▶ **Exercise task**
Reproduce every line of the listing below without changing anything.

(Entries on locating words and elements)
******************************
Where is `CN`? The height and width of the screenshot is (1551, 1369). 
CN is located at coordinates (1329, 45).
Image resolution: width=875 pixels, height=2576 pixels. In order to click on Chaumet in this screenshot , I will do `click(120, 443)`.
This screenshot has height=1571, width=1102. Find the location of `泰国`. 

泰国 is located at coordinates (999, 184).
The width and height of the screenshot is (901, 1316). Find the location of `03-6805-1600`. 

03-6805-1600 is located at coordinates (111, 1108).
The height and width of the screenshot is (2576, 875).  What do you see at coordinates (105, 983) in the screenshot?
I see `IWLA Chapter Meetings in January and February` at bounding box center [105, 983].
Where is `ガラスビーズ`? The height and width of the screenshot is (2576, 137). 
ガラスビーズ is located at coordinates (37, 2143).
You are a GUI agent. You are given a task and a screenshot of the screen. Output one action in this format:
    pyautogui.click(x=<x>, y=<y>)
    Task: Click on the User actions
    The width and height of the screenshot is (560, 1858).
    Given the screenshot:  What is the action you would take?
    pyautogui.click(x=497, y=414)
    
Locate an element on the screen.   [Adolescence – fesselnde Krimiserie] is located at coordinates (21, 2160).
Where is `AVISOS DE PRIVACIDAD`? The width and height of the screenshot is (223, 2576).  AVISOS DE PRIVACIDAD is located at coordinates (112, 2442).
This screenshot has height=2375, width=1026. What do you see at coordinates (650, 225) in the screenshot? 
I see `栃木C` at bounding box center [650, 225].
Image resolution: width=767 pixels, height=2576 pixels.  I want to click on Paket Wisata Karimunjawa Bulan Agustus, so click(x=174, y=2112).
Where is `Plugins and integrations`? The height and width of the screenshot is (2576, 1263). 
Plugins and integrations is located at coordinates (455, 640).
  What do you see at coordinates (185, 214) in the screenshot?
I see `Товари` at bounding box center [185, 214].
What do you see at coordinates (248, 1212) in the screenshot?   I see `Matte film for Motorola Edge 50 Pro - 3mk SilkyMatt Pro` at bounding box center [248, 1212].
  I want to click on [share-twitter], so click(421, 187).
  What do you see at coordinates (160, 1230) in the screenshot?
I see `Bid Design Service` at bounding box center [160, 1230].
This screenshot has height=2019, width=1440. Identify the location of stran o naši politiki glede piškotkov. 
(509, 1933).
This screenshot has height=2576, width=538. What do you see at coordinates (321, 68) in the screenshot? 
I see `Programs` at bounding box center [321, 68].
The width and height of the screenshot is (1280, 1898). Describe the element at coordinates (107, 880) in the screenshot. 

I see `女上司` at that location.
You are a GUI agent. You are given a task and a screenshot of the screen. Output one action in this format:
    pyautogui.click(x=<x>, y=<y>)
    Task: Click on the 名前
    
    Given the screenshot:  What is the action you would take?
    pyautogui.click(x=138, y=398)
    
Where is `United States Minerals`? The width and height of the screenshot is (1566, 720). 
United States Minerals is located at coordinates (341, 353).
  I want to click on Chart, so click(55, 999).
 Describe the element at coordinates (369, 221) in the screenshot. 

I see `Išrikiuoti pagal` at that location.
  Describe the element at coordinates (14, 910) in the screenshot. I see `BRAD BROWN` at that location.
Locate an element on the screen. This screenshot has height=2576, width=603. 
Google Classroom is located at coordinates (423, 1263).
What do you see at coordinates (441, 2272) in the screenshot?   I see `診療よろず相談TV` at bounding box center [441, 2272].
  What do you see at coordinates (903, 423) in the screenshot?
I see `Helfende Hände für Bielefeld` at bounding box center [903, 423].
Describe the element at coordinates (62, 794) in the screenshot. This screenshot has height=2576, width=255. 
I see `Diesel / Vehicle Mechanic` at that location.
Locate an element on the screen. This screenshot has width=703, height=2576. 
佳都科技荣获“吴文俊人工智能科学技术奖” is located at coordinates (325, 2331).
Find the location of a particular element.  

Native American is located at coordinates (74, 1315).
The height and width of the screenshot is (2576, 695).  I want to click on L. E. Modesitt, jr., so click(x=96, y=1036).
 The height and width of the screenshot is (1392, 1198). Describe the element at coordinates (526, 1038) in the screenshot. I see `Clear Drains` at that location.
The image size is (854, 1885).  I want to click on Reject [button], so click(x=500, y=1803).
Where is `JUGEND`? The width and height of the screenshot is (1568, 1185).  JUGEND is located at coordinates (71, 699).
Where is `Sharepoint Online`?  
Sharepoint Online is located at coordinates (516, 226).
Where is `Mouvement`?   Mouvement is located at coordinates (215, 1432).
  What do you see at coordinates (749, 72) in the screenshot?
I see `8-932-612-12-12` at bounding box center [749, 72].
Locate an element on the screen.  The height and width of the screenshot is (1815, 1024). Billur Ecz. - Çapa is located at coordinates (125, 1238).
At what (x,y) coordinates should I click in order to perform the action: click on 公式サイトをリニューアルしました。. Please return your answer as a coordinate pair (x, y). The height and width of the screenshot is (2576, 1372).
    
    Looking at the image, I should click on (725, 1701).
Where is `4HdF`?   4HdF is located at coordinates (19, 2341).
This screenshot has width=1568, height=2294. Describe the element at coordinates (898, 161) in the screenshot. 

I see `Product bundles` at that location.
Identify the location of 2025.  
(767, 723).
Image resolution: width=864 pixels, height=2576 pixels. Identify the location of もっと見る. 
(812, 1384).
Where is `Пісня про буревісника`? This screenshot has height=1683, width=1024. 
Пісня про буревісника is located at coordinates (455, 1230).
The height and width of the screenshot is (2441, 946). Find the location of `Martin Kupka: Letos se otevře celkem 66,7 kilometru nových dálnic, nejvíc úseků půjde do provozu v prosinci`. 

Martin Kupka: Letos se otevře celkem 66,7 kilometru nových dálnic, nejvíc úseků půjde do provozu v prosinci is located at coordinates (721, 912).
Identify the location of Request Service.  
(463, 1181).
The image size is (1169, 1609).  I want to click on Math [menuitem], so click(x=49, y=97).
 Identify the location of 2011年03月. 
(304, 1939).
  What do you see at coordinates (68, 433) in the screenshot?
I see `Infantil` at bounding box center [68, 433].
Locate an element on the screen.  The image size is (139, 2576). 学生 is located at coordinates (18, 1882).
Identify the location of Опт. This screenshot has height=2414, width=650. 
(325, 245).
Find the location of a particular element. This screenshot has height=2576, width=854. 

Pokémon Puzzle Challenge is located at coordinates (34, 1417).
******************************
▶ **Response to the task**
Where is `CN`? The height and width of the screenshot is (1551, 1369). 
CN is located at coordinates (1329, 45).
Image resolution: width=875 pixels, height=2576 pixels. In order to click on Chaumet in this screenshot , I will do `click(120, 443)`.
This screenshot has height=1571, width=1102. Find the location of `泰国`. 

泰国 is located at coordinates (999, 184).
The width and height of the screenshot is (901, 1316). Find the location of `03-6805-1600`. 

03-6805-1600 is located at coordinates (111, 1108).
The height and width of the screenshot is (2576, 875).  What do you see at coordinates (105, 983) in the screenshot?
I see `IWLA Chapter Meetings in January and February` at bounding box center [105, 983].
Where is `ガラスビーズ`? The height and width of the screenshot is (2576, 137). 
ガラスビーズ is located at coordinates (37, 2143).
You are a GUI agent. You are given a task and a screenshot of the screen. Output one action in this format:
    pyautogui.click(x=<x>, y=<y>)
    Task: Click on the User actions
    The width and height of the screenshot is (560, 1858).
    Given the screenshot:  What is the action you would take?
    pyautogui.click(x=497, y=414)
    
Locate an element on the screen.   [Adolescence – fesselnde Krimiserie] is located at coordinates (21, 2160).
Where is `AVISOS DE PRIVACIDAD`? The width and height of the screenshot is (223, 2576).  AVISOS DE PRIVACIDAD is located at coordinates (112, 2442).
This screenshot has height=2375, width=1026. What do you see at coordinates (650, 225) in the screenshot? 
I see `栃木C` at bounding box center [650, 225].
Image resolution: width=767 pixels, height=2576 pixels.  I want to click on Paket Wisata Karimunjawa Bulan Agustus, so click(x=174, y=2112).
Where is `Plugins and integrations`? The height and width of the screenshot is (2576, 1263). 
Plugins and integrations is located at coordinates (455, 640).
  What do you see at coordinates (185, 214) in the screenshot?
I see `Товари` at bounding box center [185, 214].
What do you see at coordinates (248, 1212) in the screenshot?   I see `Matte film for Motorola Edge 50 Pro - 3mk SilkyMatt Pro` at bounding box center [248, 1212].
  I want to click on [share-twitter], so click(421, 187).
  What do you see at coordinates (160, 1230) in the screenshot?
I see `Bid Design Service` at bounding box center [160, 1230].
This screenshot has height=2019, width=1440. Identify the location of stran o naši politiki glede piškotkov. 
(509, 1933).
This screenshot has height=2576, width=538. What do you see at coordinates (321, 68) in the screenshot? 
I see `Programs` at bounding box center [321, 68].
The width and height of the screenshot is (1280, 1898). Describe the element at coordinates (107, 880) in the screenshot. 

I see `女上司` at that location.
You are a GUI agent. You are given a task and a screenshot of the screen. Output one action in this format:
    pyautogui.click(x=<x>, y=<y>)
    Task: Click on the 名前
    
    Given the screenshot:  What is the action you would take?
    pyautogui.click(x=138, y=398)
    
Where is `United States Minerals`? The width and height of the screenshot is (1566, 720). 
United States Minerals is located at coordinates (341, 353).
  I want to click on Chart, so click(55, 999).
 Describe the element at coordinates (369, 221) in the screenshot. 

I see `Išrikiuoti pagal` at that location.
  Describe the element at coordinates (14, 910) in the screenshot. I see `BRAD BROWN` at that location.
Locate an element on the screen. This screenshot has height=2576, width=603. 
Google Classroom is located at coordinates (423, 1263).
What do you see at coordinates (441, 2272) in the screenshot?   I see `診療よろず相談TV` at bounding box center [441, 2272].
  What do you see at coordinates (903, 423) in the screenshot?
I see `Helfende Hände für Bielefeld` at bounding box center [903, 423].
Describe the element at coordinates (62, 794) in the screenshot. This screenshot has height=2576, width=255. 
I see `Diesel / Vehicle Mechanic` at that location.
Locate an element on the screen. This screenshot has width=703, height=2576. 
佳都科技荣获“吴文俊人工智能科学技术奖” is located at coordinates (325, 2331).
Find the location of a particular element.  

Native American is located at coordinates (74, 1315).
The height and width of the screenshot is (2576, 695).  I want to click on L. E. Modesitt, jr., so click(x=96, y=1036).
 The height and width of the screenshot is (1392, 1198). Describe the element at coordinates (526, 1038) in the screenshot. I see `Clear Drains` at that location.
The image size is (854, 1885).  I want to click on Reject [button], so click(x=500, y=1803).
Where is `JUGEND`? The width and height of the screenshot is (1568, 1185).  JUGEND is located at coordinates (71, 699).
Where is `Sharepoint Online`?  
Sharepoint Online is located at coordinates (516, 226).
Where is `Mouvement`?   Mouvement is located at coordinates (215, 1432).
  What do you see at coordinates (749, 72) in the screenshot?
I see `8-932-612-12-12` at bounding box center [749, 72].
Locate an element on the screen.  The height and width of the screenshot is (1815, 1024). Billur Ecz. - Çapa is located at coordinates (125, 1238).
At what (x,y) coordinates should I click in order to perform the action: click on 公式サイトをリニューアルしました。. Please return your answer as a coordinate pair (x, y). The height and width of the screenshot is (2576, 1372).
    
    Looking at the image, I should click on (725, 1701).
Where is `4HdF`?   4HdF is located at coordinates (19, 2341).
This screenshot has width=1568, height=2294. Describe the element at coordinates (898, 161) in the screenshot. 

I see `Product bundles` at that location.
Identify the location of 2025.  
(767, 723).
Image resolution: width=864 pixels, height=2576 pixels. Identify the location of もっと見る. 
(812, 1384).
Where is `Пісня про буревісника`? This screenshot has height=1683, width=1024. 
Пісня про буревісника is located at coordinates (455, 1230).
The height and width of the screenshot is (2441, 946). Find the location of `Martin Kupka: Letos se otevře celkem 66,7 kilometru nových dálnic, nejvíc úseků půjde do provozu v prosinci`. 

Martin Kupka: Letos se otevře celkem 66,7 kilometru nových dálnic, nejvíc úseků půjde do provozu v prosinci is located at coordinates (721, 912).
Identify the location of Request Service.  
(463, 1181).
The image size is (1169, 1609).  I want to click on Math [menuitem], so click(x=49, y=97).
 Identify the location of 2011年03月. 
(304, 1939).
  What do you see at coordinates (68, 433) in the screenshot?
I see `Infantil` at bounding box center [68, 433].
Locate an element on the screen.  The image size is (139, 2576). 学生 is located at coordinates (18, 1882).
Identify the location of Опт. This screenshot has height=2414, width=650. 
(325, 245).
Find the location of a particular element. This screenshot has height=2576, width=854. 

Pokémon Puzzle Challenge is located at coordinates (34, 1417).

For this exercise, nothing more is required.